Nicolaides–Baraitser syndrome is a rare, neuro-developmental disorder caused by heterozygous pathogenic variants in the SMARCA2 gene, involved with chromatin regulation. Cardinal features include intellectual disability, short stature, microcephaly, triangular facies, sparse hair, brachydactyly, prominent interphalangeal joints and seizures. Genetic testing demonstrated a loss within SMARCA2 at 9p24.3 inclusive of basepairs 2094861_2141830 (hg19) in our patient. This case highlights a child with Nicolaides–Baraiter syndrome, a SMARCA2 gene deletion and a novel association of hypertrophic obstructive cardiomyopathy.
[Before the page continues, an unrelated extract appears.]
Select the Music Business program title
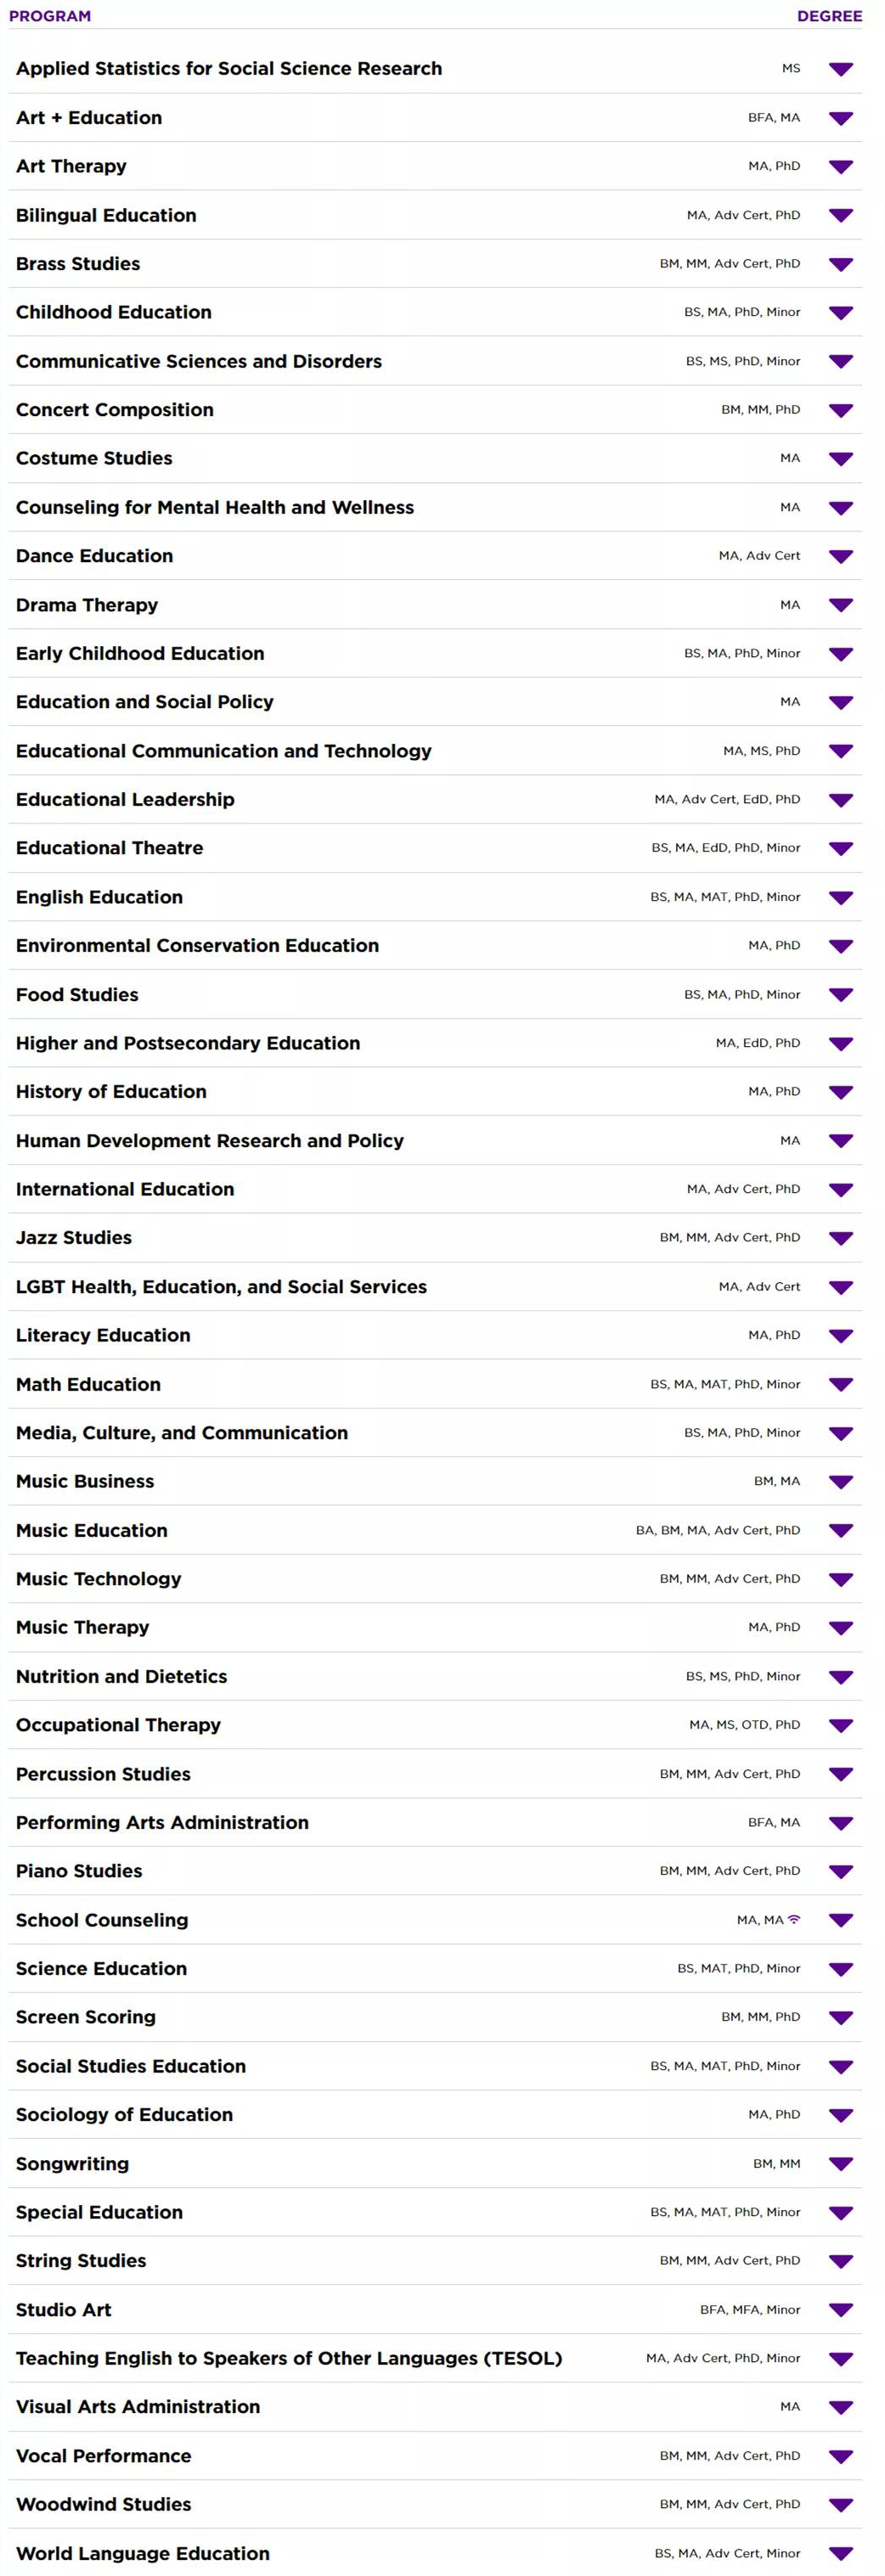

Nicolaides-Baraitser 综合征是一种罕见的神经发育障碍，由SMARCA2基因中的杂合致病变异引起，与染色质调节有关。主要特征包括智力障碍、身材矮小、小头畸形、三角面容、稀疏头发、短指、突出的指间关节和癫痫发作。在我们的患者中，基因检测显示SMARCA2在 9p24.3 包括碱基对 2094861_2141830 (hg19) 的缺失。该病例突出了一名患有 Nicolaides-Baraiter 综合征、SMARCA2基因缺失和肥厚性梗阻性心肌病的新关联的儿童。